**PROVIDED DATA:**
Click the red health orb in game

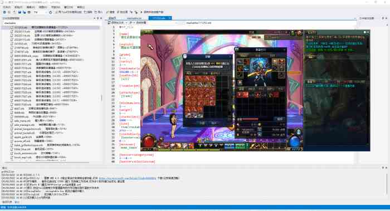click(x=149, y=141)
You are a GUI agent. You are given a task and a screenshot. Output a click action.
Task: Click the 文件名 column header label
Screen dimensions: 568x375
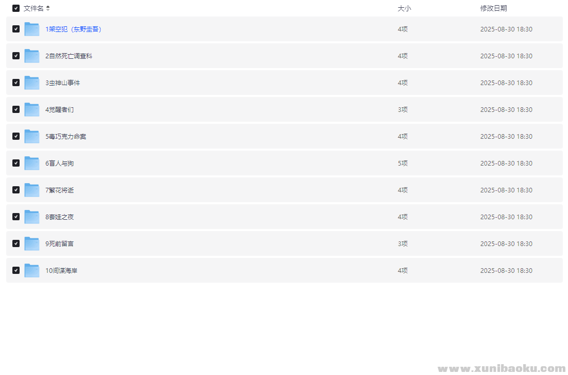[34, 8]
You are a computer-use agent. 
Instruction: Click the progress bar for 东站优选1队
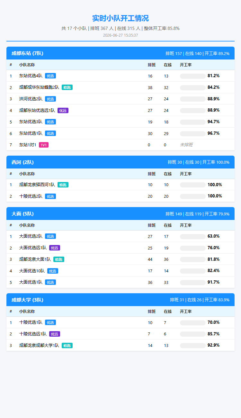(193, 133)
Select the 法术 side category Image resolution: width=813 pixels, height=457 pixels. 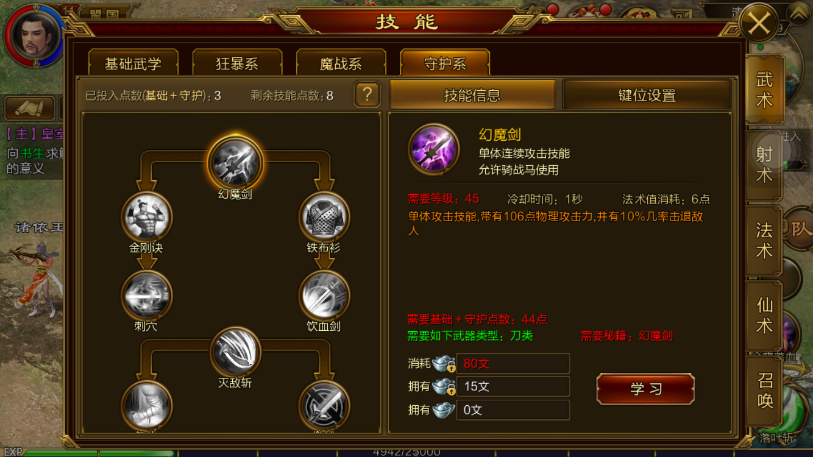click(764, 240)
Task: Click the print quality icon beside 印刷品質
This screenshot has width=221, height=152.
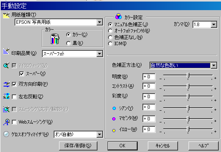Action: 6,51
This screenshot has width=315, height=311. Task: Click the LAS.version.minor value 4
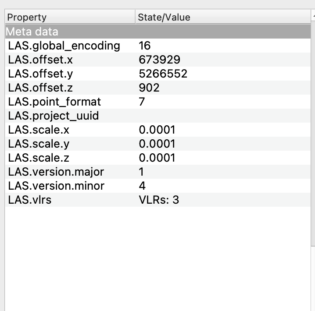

**DIRECTIONS FOR THIS TASK:**
No pictures go in the copy. Retype exactly the lines from the one with "Task: Click the print" through the last line of the entries above, both included, and nothing more.

**RESULT BELOW:**
Task: Click the print quality icon beside 印刷品質
This screenshot has width=221, height=152.
Action: 6,51
This screenshot has width=315, height=311. Task: Click the LAS.version.minor value 4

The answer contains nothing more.